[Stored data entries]

● ● ●

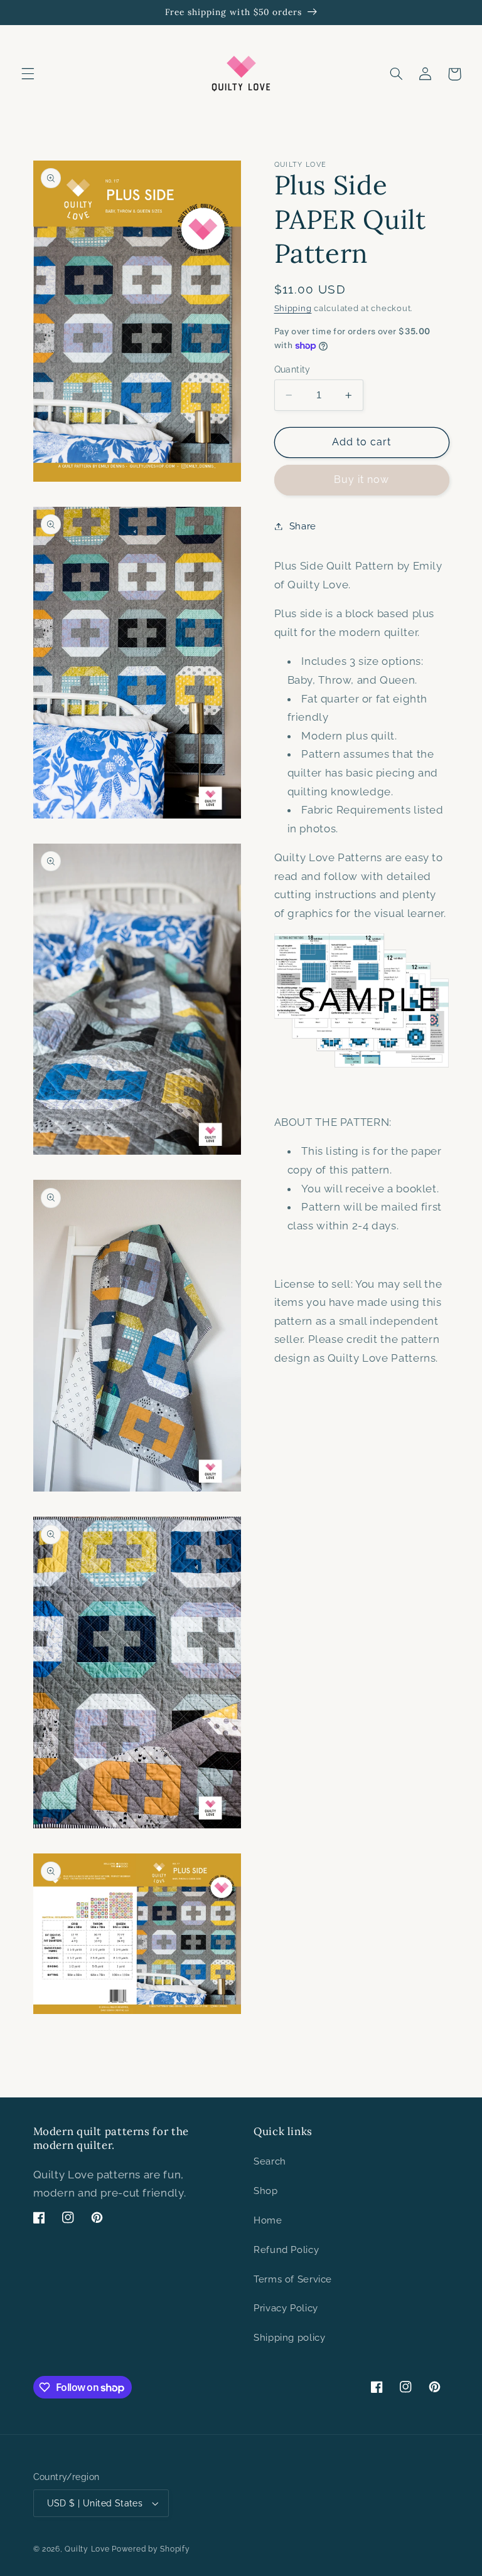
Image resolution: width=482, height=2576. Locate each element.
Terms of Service (293, 2279)
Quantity (292, 369)
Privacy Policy (286, 2308)
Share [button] (302, 526)
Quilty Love (87, 2549)
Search (270, 2161)
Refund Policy (286, 2249)
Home (268, 2220)
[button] (27, 74)
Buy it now (362, 479)
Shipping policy (289, 2337)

● ● ●

-- WHAT YOU SHOULD DO --
What is needed is an exact copy of the lines from the one containing "Privacy Policy (286, 2308)" through the final line of the data, both included, and nothing more.

-- FINAL ANSWER --
Privacy Policy (286, 2308)
Share [button] (302, 526)
Quilty Love (87, 2549)
Search (270, 2161)
Refund Policy (286, 2249)
Home (268, 2220)
[button] (27, 74)
Buy it now (362, 479)
Shipping policy (289, 2337)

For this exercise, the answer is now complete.